# [EXTRAIT DU TEXTE]
^^^^^^^^
Dans un même temps, il faut bien évidemment reconnaître que la propagande du régime dure maintenant depuis près de 70 ans. Ce sont des générations entières qui ont été baignés dans cette propagande et qui n’ont que très peu d’informations sur ce qui se passe à l’extérieur. On peut malheureusement imaginer que cette pratique religieuse est souvent confondue ou assimilée à une forme de divinisation des pouvoirs publics et du clan Kim en particulier. Il y a donc d’un côté une ferveur religieuse qui va se transmettre de générations en générations et puis de l’autre côté, cette propagande qui vient totalement modifier la société et les comportements.
^^^^^^^^
# [DONNÉES BRUTES]

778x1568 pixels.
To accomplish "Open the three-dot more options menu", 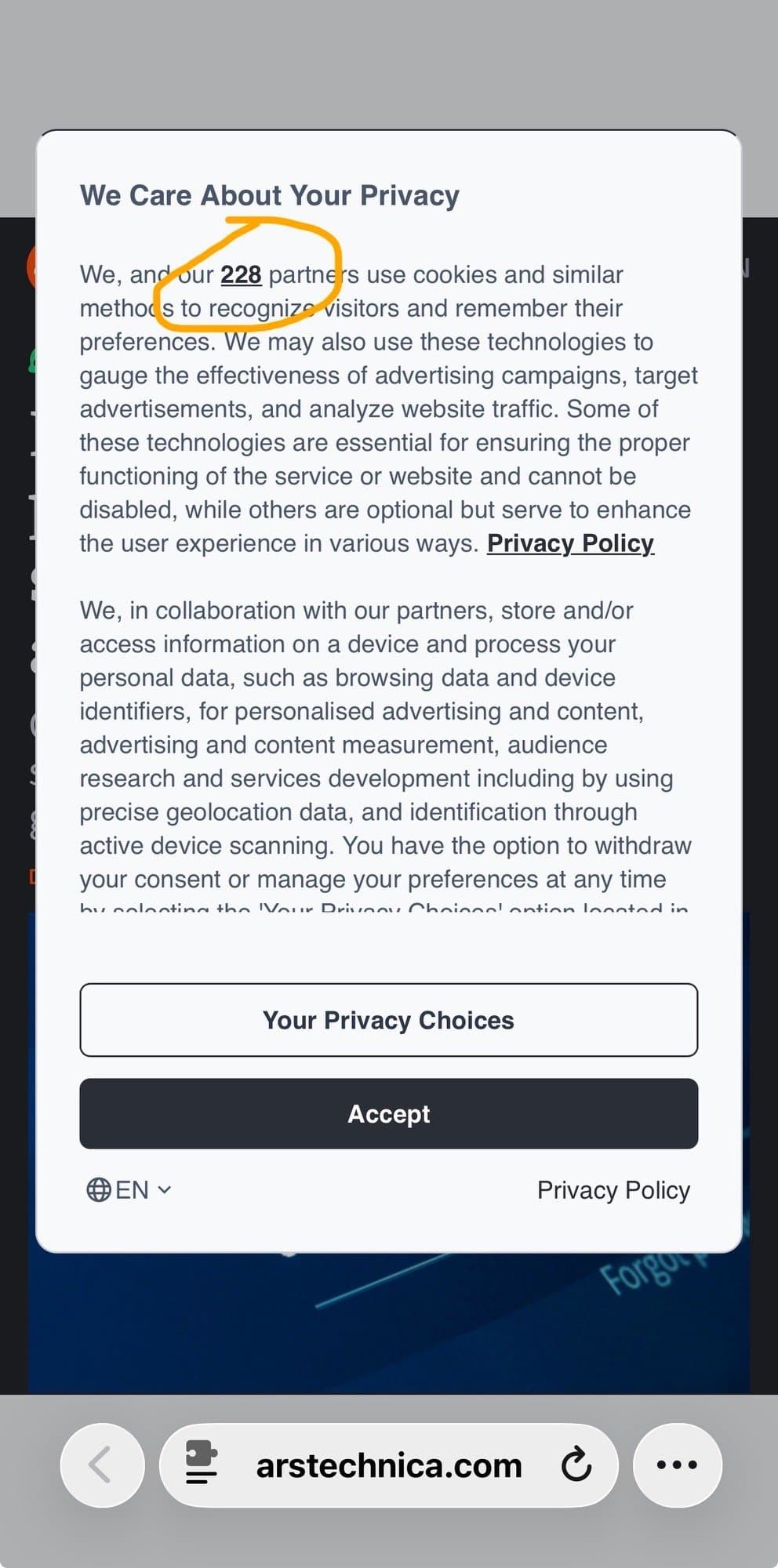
^^^^^^^^
# [À FAIRE]
**1)** Selon l'extrait sur la propagande du régime, pourquoi peut-on imaginer que la pratique religieuse est souvent confondue avec une divinisation des pouvoirs publics et du clan Kim ? Répondez en une à trois phrases.
**2)** Citez le passage de l'extrait sur la propagande du régime qui va de « Dans un même » à « et les comportements. », ces deux bornes comprises.
**3)** Traduisez en anglais cette phrase de l'extrait sur la propagande du régime : « Il y a donc d’un côté une ferveur religieuse qui va se transmettre de générations en générations et puis de l’autre côté, cette propagande qui vient totalement modifier la société et les comportements. »

# [RÉPONSES PAR TÂCHE]
**1)** La propagande du régime dure depuis près de 70 ans. Des générations entières y ont été baignées et n’ont que très peu d’informations sur ce qui se passe à l’extérieur.

**2)**
Dans un même temps, il faut bien évidemment reconnaître que la propagande du régime dure maintenant depuis près de 70 ans. Ce sont des générations entières qui ont été baignés dans cette propagande et qui n’ont que très peu d’informations sur ce qui se passe à l’extérieur. On peut malheureusement imaginer que cette pratique religieuse est souvent confondue ou assimilée à une forme de divinisation des pouvoirs publics et du clan Kim en particulier. Il y a donc d’un côté une ferveur religieuse qui va se transmettre de générations en générations et puis de l’autre côté, cette propagande qui vient totalement modifier la société et les comportements.

**3)** So on one side there is a religious fervor that will be passed down from generation to generation, and on the other side there is this propaganda that completely changes society and behavior.